- [EXTRAIT DU DOCUMENT]
□ □ □ □ □

Vu la procédure suivante :
Procédure contentieuse antérieure :
La SARL MELANIE a demandé au Tribunal administratif de Montreuil de prononcer la décharge, en droits et pénalités, des cotisations supplémentaires d'impôt sur les sociétés auxquelles elle a été assujettie au titre des exercices clos en 2013 et 2014, ainsi que des majorations correspondantes.
Par une ordonnance n° 1708086 du 13 novembre 2017, la présidente du Tribunal administratif de Montreuil, sur le fondement du 4° de l'article R. 222-1 du code de justice administrative, a prononcé le rejet de cette demande comme manifestement irrecevable.
Procédure devant la Cour :
Par une requête et un mémoire, enregistrés les 12 janvier et 19 avril 2018, la SARL MELANIE, représentée par Me Hittinger-Roux, avocat, ont demandé à la Cour :
1° d'annuler cette ordonnance ;
2° de prononcer la décharge des impositions contestées ;
3° de mettre à la charge de l'État le versement de la somme de 2 000 euros sur le fondement de l'article L. 761-1 du code de justice administrative.

□ □ □ □ □

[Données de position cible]

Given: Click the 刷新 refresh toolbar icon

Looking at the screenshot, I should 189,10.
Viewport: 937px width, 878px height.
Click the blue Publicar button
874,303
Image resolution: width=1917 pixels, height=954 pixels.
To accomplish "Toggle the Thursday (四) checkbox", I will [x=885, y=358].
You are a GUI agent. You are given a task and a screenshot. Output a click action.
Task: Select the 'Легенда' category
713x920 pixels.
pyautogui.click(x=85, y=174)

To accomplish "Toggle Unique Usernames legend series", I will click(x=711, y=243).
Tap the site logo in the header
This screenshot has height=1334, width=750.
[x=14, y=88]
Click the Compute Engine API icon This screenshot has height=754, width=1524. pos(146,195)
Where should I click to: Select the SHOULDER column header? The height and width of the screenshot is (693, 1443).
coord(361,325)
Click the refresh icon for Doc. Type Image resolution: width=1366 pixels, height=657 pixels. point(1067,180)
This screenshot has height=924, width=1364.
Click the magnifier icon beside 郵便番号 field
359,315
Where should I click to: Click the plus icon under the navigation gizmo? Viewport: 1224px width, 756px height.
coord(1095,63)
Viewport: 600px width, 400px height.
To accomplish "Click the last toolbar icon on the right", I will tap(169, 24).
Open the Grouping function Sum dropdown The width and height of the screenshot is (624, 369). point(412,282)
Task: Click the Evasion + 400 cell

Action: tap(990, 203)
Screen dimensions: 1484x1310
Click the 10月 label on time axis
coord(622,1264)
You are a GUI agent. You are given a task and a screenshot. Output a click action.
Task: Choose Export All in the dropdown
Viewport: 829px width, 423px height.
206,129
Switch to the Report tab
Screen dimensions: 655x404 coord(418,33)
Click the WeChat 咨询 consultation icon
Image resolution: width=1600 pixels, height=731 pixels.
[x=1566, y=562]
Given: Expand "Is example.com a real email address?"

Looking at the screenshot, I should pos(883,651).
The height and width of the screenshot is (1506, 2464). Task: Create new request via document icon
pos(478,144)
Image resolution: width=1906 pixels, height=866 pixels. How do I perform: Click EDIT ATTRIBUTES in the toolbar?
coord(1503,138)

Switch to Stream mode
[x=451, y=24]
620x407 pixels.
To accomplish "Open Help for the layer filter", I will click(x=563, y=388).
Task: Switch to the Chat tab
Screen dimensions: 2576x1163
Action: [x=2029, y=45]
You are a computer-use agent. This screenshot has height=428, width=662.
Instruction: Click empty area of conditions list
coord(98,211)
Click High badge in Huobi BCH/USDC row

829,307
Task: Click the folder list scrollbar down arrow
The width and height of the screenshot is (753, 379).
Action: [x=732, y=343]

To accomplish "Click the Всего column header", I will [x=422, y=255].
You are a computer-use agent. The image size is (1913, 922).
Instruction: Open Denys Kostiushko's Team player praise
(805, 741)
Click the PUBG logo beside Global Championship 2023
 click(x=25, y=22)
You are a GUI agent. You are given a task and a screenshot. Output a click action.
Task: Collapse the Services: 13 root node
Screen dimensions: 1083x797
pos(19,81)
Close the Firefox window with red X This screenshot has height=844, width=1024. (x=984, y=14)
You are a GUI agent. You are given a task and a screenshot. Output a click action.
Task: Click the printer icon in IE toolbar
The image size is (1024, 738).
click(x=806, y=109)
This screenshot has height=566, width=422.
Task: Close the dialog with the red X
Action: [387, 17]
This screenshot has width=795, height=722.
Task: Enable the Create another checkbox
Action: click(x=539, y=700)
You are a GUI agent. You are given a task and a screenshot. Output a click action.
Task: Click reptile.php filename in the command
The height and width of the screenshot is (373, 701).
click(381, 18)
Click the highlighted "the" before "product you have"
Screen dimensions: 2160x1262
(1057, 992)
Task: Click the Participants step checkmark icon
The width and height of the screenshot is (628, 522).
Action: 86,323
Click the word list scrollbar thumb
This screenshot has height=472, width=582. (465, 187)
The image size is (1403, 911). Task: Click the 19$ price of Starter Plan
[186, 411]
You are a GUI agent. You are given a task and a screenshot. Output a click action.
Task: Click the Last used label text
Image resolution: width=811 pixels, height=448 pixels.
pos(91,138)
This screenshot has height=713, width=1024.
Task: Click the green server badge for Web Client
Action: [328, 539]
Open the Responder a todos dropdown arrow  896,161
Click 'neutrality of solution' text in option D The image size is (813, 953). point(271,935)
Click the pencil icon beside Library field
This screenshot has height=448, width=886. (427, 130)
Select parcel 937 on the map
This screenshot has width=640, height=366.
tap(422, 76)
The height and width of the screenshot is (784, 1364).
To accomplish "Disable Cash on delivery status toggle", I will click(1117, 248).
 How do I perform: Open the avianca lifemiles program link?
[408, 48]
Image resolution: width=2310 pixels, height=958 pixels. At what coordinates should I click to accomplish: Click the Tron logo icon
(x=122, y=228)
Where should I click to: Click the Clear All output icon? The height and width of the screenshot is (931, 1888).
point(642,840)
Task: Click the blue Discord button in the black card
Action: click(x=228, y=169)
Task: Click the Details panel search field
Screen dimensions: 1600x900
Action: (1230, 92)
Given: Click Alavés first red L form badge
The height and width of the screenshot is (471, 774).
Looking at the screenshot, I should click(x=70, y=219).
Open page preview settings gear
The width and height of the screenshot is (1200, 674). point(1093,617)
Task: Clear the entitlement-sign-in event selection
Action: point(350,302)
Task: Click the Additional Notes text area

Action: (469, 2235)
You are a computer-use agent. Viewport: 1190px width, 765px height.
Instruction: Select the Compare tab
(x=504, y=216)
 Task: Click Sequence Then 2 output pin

□ □ □ □ □

- [TRAVAIL À FAIRE]
D'après l'extrait de la décision de justice, répondez aux questions suivantes :
(a) Au titre de quels exercices la SARL MELANIE a-t-elle été assujettie aux cotisations supplémentaires d'impôt sur les sociétés ?
(b) Quel numéro porte l'ordonnance du 13 novembre 2017 ?
(c) Quelle somme la SARL MELANIE demande-t-elle de mettre à la charge de l'État ?

- [CORRIGÉ DE L'EXERCICE]
(a) Les exercices clos en 2013 et 2014.
(b) Le n° 1708086.
(c) 2 000 euros, sur le fondement de l'article L. 761-1 du code de justice administrative.